■ **Work item**:
In which lines of the data does the string "agent" appear? Copy every one.

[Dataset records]
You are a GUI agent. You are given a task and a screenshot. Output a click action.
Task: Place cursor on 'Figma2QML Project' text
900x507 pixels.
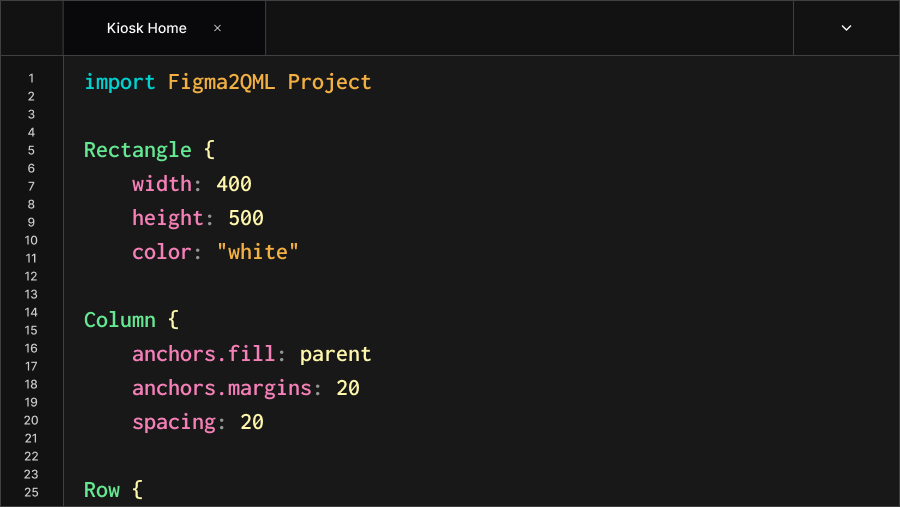270,82
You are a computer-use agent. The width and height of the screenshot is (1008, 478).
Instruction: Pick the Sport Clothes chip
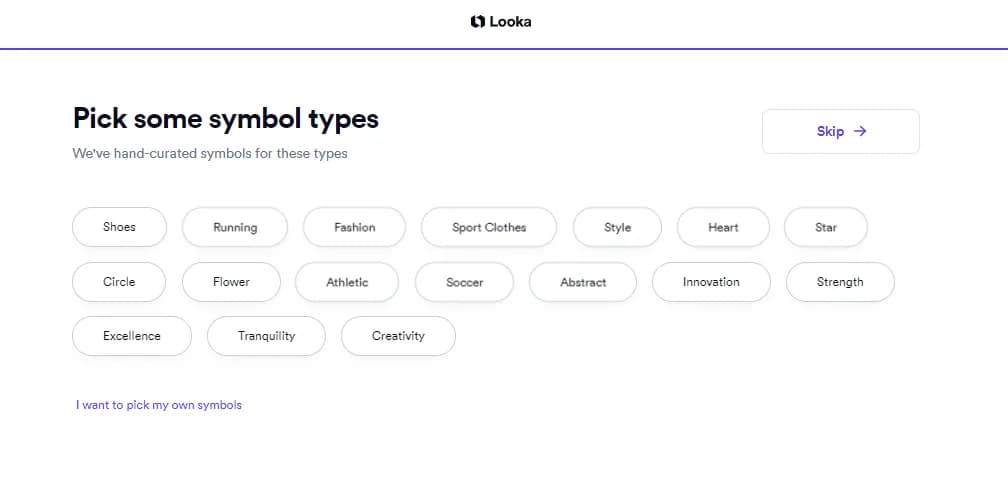tap(488, 227)
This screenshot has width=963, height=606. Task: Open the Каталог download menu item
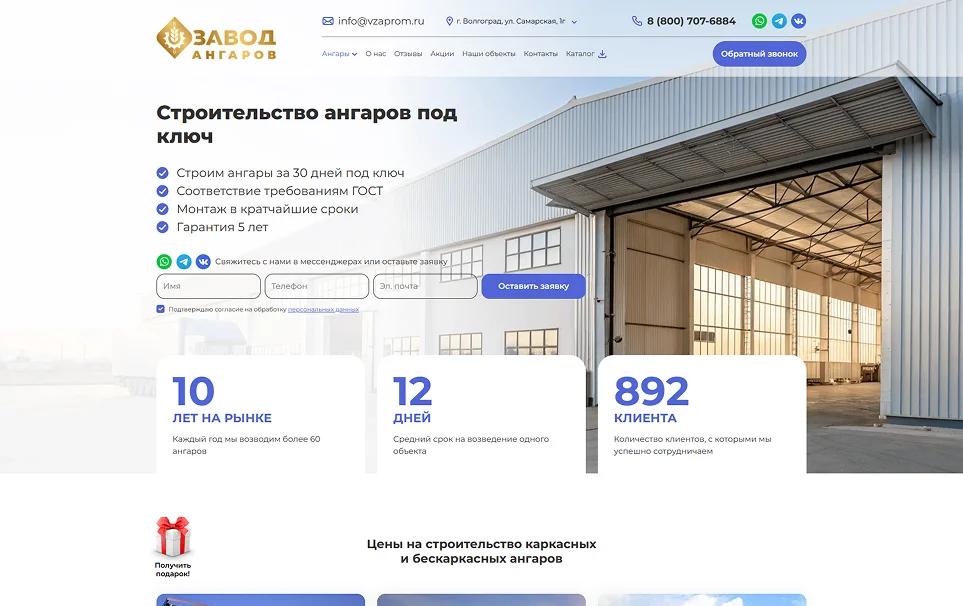(x=586, y=54)
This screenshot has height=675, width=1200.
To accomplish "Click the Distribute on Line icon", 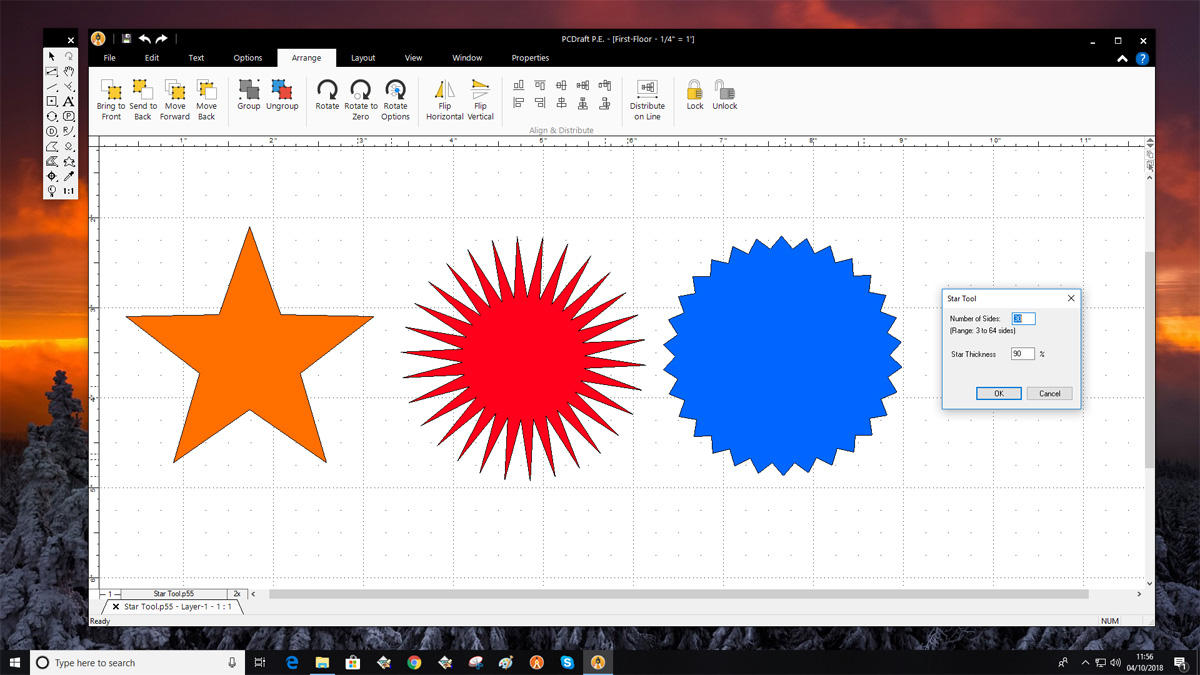I will tap(647, 90).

■ **Output for this task**:
You are a GUI agent. You are given a task and a screenshot. Output a click action.
You are a computer-use agent. The width and height of the screenshot is (1008, 478).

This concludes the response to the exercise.